(Collected data entries)
────

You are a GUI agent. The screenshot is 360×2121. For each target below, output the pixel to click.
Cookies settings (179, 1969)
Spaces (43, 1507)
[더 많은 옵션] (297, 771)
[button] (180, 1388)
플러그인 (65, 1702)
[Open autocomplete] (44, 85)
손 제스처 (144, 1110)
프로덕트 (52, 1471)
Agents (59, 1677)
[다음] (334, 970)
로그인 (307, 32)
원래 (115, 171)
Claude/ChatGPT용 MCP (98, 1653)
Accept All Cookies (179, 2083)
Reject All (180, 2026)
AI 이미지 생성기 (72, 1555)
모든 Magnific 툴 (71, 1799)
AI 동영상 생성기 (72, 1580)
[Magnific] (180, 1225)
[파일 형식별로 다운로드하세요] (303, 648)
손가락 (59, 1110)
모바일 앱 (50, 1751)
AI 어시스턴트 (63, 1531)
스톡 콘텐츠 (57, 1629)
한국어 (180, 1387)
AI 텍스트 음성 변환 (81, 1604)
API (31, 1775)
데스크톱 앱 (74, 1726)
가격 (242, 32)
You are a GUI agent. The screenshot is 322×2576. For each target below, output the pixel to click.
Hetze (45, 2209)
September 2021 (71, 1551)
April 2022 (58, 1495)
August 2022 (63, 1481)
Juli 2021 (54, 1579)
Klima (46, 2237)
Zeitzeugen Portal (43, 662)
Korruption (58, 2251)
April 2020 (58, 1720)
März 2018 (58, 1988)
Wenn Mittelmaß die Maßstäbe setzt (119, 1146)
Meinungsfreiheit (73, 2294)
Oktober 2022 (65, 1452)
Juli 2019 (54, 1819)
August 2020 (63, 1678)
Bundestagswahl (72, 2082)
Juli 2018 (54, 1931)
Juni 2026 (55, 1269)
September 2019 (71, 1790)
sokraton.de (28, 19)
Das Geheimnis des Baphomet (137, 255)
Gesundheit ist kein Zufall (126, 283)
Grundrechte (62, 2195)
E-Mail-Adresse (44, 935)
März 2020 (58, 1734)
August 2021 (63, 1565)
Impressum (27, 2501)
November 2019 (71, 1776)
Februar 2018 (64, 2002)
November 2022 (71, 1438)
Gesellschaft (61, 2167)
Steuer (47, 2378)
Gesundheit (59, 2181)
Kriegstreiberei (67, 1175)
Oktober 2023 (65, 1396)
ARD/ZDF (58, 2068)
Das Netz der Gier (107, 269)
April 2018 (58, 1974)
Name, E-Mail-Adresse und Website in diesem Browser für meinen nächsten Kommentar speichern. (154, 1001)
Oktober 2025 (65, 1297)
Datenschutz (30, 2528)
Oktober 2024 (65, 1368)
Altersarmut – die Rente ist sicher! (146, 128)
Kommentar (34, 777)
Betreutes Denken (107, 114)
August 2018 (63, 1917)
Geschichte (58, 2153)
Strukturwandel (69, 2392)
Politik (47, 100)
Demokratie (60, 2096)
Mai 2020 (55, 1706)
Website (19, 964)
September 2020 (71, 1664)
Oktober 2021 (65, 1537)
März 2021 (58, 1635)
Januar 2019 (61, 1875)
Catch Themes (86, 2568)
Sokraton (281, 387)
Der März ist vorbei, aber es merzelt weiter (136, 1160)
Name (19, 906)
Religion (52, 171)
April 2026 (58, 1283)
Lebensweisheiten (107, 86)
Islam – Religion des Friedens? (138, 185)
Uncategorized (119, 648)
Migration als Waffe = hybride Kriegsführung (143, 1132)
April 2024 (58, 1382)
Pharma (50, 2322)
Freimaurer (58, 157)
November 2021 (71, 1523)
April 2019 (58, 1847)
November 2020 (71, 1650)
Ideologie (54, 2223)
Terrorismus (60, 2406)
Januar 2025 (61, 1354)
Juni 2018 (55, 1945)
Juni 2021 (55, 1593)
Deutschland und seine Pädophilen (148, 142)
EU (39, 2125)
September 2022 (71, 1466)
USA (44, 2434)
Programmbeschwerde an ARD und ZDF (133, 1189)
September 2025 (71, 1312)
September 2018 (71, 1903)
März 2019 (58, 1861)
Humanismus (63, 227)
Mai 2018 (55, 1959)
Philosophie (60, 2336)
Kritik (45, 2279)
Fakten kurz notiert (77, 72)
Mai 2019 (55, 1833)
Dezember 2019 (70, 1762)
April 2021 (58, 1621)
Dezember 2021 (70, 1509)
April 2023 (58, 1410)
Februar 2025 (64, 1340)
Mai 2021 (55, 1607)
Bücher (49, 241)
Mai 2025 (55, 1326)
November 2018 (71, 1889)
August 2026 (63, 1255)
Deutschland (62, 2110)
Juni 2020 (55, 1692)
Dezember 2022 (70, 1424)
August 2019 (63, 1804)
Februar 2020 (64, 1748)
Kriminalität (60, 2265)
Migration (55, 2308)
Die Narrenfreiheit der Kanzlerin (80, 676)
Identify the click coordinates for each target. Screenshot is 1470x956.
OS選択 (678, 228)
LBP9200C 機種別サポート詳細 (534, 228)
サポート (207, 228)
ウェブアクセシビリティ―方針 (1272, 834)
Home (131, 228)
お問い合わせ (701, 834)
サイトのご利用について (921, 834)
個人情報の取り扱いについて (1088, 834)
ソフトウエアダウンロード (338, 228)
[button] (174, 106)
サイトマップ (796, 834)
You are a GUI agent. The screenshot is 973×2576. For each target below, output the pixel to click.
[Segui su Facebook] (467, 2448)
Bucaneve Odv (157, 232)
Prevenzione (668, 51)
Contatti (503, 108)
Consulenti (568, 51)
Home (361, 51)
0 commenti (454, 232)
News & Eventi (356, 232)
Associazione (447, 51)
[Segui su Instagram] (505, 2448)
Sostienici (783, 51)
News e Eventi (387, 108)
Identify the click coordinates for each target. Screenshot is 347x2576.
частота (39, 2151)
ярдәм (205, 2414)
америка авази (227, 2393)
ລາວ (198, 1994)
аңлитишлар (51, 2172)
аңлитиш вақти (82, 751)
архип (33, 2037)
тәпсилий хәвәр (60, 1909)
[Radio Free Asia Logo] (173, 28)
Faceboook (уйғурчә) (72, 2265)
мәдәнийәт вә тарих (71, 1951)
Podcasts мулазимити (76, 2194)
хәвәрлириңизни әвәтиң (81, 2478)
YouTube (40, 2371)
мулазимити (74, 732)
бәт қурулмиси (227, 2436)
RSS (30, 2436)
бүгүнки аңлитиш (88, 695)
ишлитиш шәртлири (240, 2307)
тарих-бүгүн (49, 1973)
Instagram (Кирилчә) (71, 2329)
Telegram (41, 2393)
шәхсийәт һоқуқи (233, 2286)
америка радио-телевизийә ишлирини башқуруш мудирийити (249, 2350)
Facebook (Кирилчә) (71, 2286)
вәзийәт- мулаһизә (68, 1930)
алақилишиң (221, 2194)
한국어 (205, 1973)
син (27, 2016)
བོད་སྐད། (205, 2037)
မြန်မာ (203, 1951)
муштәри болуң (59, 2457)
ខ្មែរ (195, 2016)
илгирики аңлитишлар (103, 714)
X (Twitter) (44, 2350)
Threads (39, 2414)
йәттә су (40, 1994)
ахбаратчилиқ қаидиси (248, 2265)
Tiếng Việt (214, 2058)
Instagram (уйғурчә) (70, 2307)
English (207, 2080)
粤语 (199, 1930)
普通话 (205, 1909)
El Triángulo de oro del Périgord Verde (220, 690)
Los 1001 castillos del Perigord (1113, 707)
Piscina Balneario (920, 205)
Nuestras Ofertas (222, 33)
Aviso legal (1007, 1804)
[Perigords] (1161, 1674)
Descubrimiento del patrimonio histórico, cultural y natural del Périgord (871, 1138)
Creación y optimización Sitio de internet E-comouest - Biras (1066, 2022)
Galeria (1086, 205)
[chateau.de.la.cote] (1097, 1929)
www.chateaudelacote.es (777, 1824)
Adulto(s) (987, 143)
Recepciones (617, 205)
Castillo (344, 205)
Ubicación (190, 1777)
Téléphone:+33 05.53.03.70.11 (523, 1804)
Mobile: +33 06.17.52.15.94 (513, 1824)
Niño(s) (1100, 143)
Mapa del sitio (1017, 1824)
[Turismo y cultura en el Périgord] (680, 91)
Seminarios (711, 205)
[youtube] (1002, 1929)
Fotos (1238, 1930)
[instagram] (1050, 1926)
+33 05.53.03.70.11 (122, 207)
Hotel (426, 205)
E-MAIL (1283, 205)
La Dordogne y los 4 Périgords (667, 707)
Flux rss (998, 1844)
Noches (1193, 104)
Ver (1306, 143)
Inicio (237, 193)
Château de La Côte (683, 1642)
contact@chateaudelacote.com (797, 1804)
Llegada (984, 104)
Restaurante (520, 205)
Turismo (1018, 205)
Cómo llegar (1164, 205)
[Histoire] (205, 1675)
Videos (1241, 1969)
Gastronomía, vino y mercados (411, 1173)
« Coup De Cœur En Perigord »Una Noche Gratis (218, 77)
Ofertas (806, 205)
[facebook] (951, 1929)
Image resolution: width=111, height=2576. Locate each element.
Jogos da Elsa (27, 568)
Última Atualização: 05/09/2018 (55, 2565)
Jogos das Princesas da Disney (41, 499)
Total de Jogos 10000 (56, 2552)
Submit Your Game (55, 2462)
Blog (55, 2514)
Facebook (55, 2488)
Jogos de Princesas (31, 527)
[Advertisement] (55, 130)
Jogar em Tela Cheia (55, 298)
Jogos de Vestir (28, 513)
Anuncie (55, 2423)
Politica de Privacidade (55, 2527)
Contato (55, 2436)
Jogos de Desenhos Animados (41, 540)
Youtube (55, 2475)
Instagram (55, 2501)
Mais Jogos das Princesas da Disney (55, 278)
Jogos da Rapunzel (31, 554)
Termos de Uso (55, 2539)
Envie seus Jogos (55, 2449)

────

Exercise goal
Starting at the line that contains "모바일 앱 (50, 1751)" and stopping after the line that contains "Januar 2019 (61, 1875)", write out every line exactly as it appears above, and no other line.

Result of this task
모바일 앱 (50, 1751)
AI 어시스턴트 (63, 1531)
스톡 콘텐츠 (57, 1629)
한국어 (180, 1387)
AI 텍스트 음성 변환 (81, 1604)
API (31, 1775)
데스크톱 앱 (74, 1726)
가격 (242, 32)
You are a GUI agent. The screenshot is 322×2576. For each target below, output the pixel to click.
Hetze (45, 2209)
September 2021 (71, 1551)
April 2022 (58, 1495)
August 2022 (63, 1481)
Juli 2021 (54, 1579)
Klima (46, 2237)
Zeitzeugen Portal (43, 662)
Korruption (58, 2251)
April 2020 (58, 1720)
März 2018 (58, 1988)
Wenn Mittelmaß die Maßstäbe setzt (119, 1146)
Meinungsfreiheit (73, 2294)
Oktober 2022 (65, 1452)
Juli 2019 (54, 1819)
August 2020 (63, 1678)
Bundestagswahl (72, 2082)
Juli 2018 (54, 1931)
Juni 2026 (55, 1269)
September 2019 (71, 1790)
sokraton.de (28, 19)
Das Geheimnis des Baphomet (137, 255)
Gesundheit ist kein Zufall (126, 283)
Grundrechte (62, 2195)
E-Mail-Adresse (44, 935)
März 2020 (58, 1734)
August 2021 (63, 1565)
Impressum (27, 2501)
November 2019 (71, 1776)
Februar 2018 (64, 2002)
November 2022 (71, 1438)
Gesellschaft (61, 2167)
Steuer (47, 2378)
Gesundheit (59, 2181)
Kriegstreiberei (67, 1175)
Oktober 2023 (65, 1396)
ARD/ZDF (58, 2068)
Das Netz der Gier (107, 269)
April 2018 (58, 1974)
Name, E-Mail-Adresse und Website in diesem Browser für meinen nächsten Kommentar speichern. (154, 1001)
Oktober 2025 (65, 1297)
Datenschutz (30, 2528)
Oktober 2024 (65, 1368)
Altersarmut – die Rente ist sicher! (146, 128)
Kommentar (34, 777)
Betreutes Denken (107, 114)
August 2018 (63, 1917)
Geschichte (58, 2153)
Strukturwandel (69, 2392)
Politik (47, 100)
Demokratie (60, 2096)
Mai 2020 (55, 1706)
Website (19, 964)
September 2020 (71, 1664)
Oktober 2021 (65, 1537)
März 2021 (58, 1635)
Januar 2019 (61, 1875)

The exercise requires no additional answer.